Y luego está la fase dos: cuando la enfermedad, evitable o no, ya te ha agarrado. Ahí empieza el calvario de la diagnosis con equipos averiados, la espera eterna para una prueba que no llega, el medicamento que hay que comprar en el mercado negro porque en la farmacia solo hay estantes polvorientos y promesas.
El paciente se convierte en un Indiana Jones de la desesperación, buscando un suero, una pastilla, un milagro entre las ruinas de lo que un día fue un sistema sanitario envidiado. Ahora es un campo de batalla donde se libra la guerra diaria por la supervivencia.
Frente a este desastre, la respuesta oficial es un monumento al cinismo. La culpa, siempre, está a noventa millas. El «bloqueo» es el comodín universal, el chivo expiatorio perfecto, la explicación única para la falta de aspirinas, de agua clorada, de electricidad en un quirófano. Es la coartada maestra que absuelve a todos los burócratas, a todos los ministros, a todo el andamiaje de un sistema que ha convertido el derecho a la salud en una lotería siniestra donde el premio es no morir por negligencia.
No hay responsables, no hay culpas, no hay rendición de cuentas. Las estadísticas se esconden tras la cortina de la «seguridad nacional» y las muertes se archivan como «casos aislados» en un expediente que nadie leerá.

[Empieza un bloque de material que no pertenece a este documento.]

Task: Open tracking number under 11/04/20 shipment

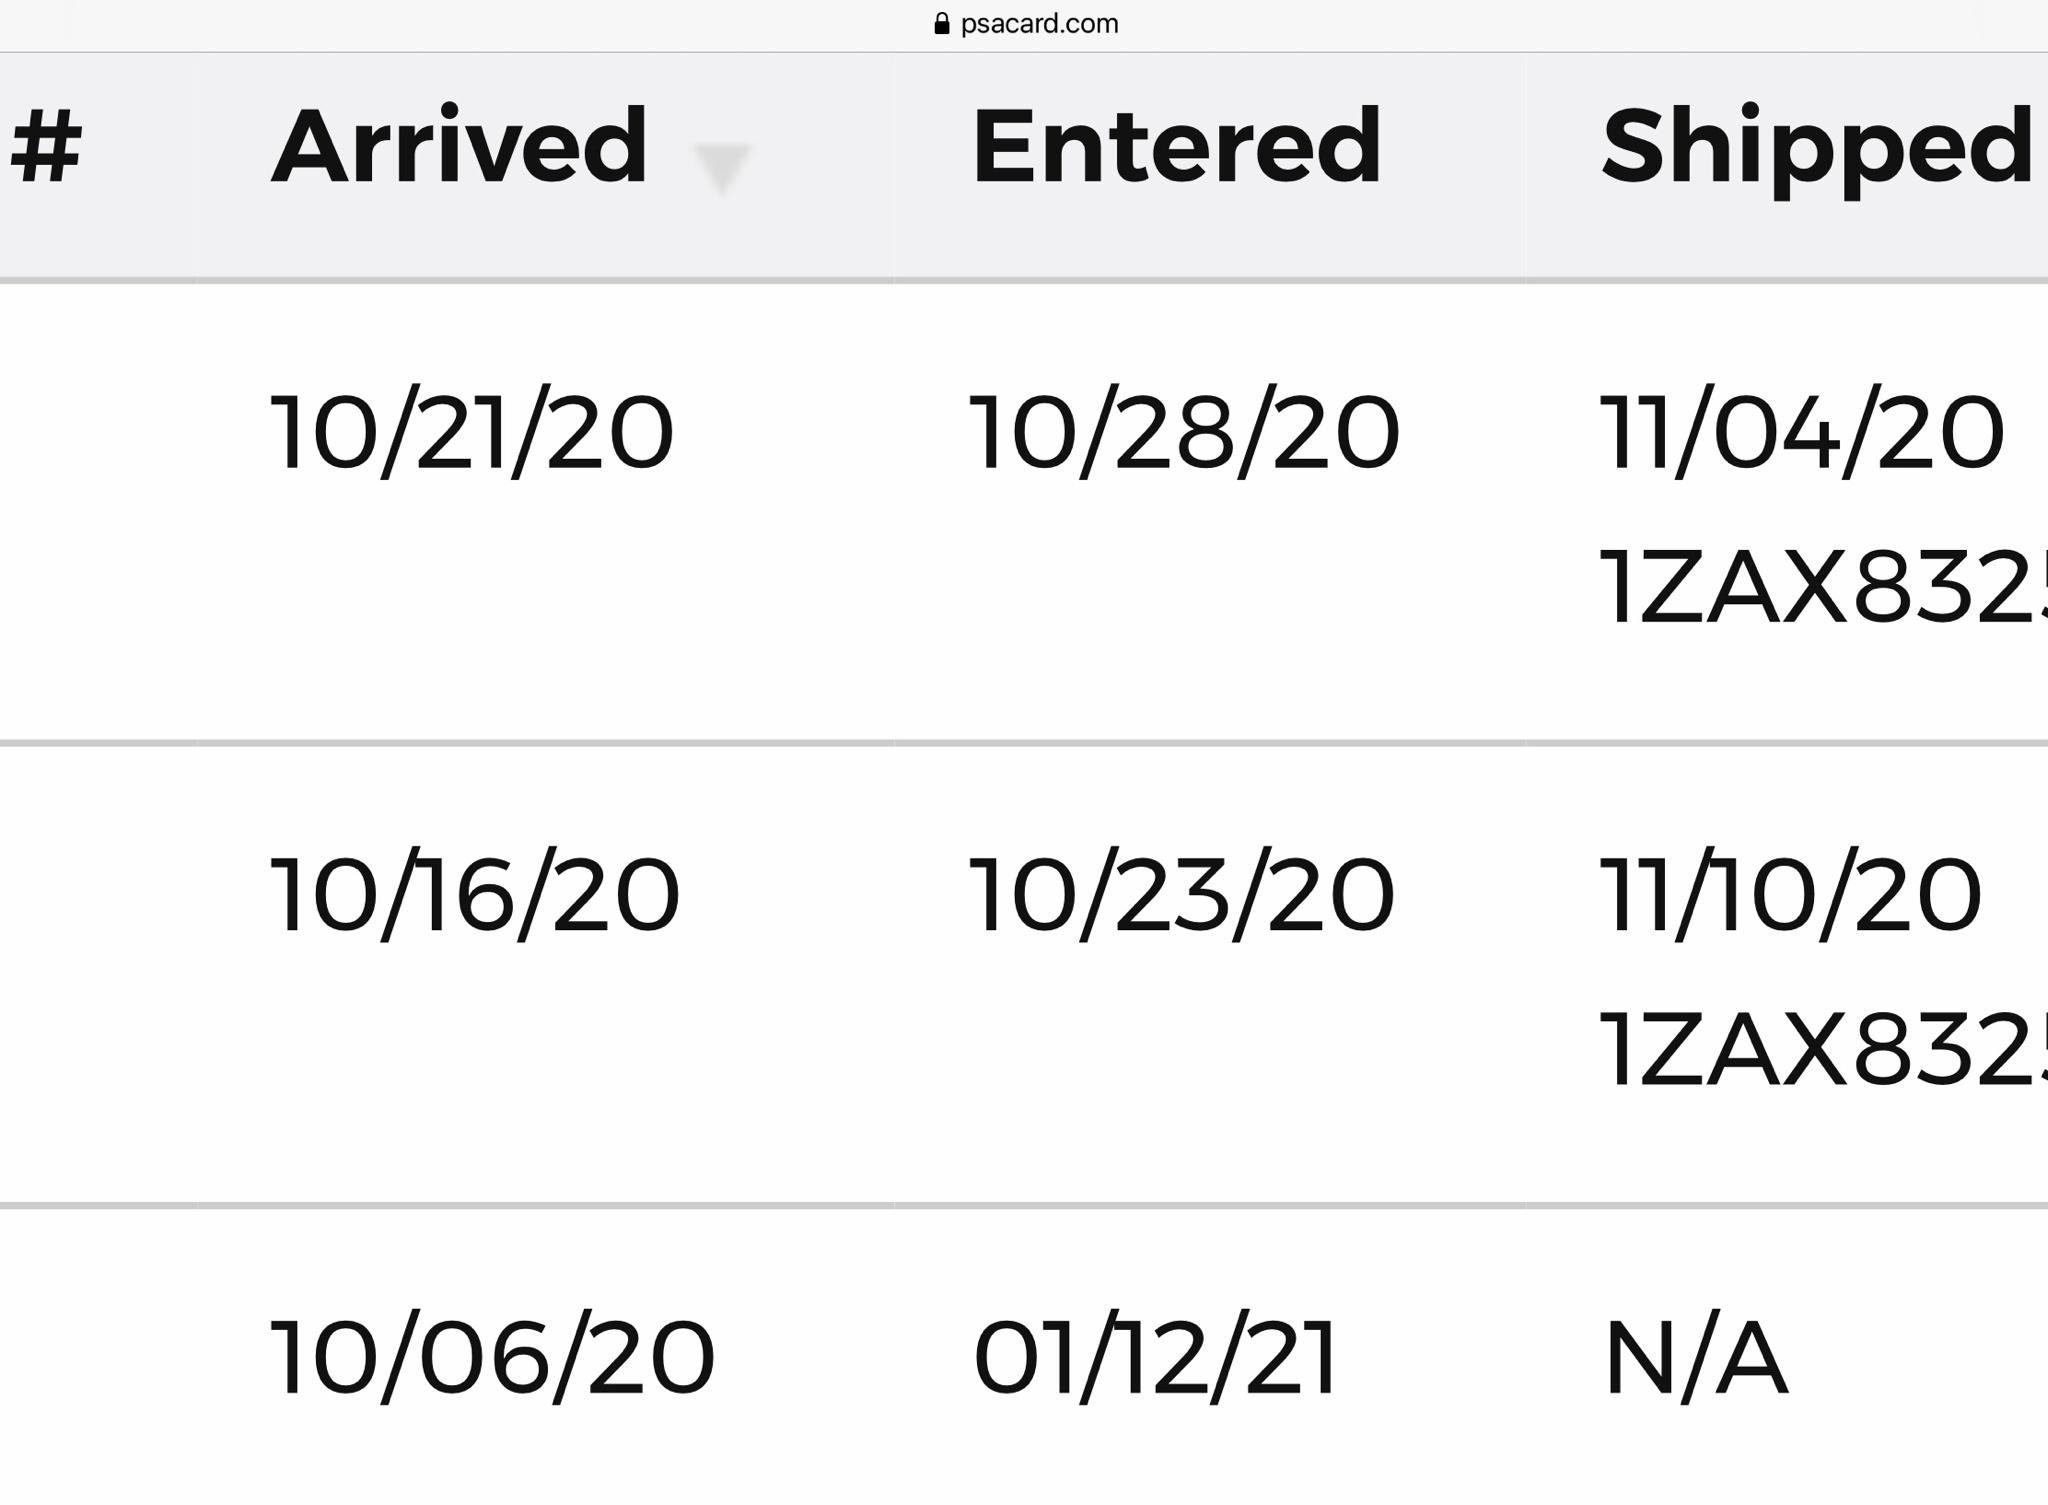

Las familias se quedan con el dolor mudo y la rabia sorda, sabiendo que su ser querido fue víctima de una cadena de fracasos que nadie tiene intención de arreglar. Es el asesinato perfecto: el arma es el desastre, y el autor, un sistema que se diluye en la impunidad.
Al final, el certificado de defunción cubano es el documento más ficticio de la isla. Nunca menciona la verdadera causa: el colapso de un modelo que prioriza la propaganda sobre las personas, la ideología sobre los insumos, y la lealtad al régimen sobre la vida de sus ciudadanos.
La autopsia revelaría que el órgano más dañado no es el hígado o el corazón, sino el Estado. Pero esa es la única prueba que, curiosamente, nunca se llega a realizar.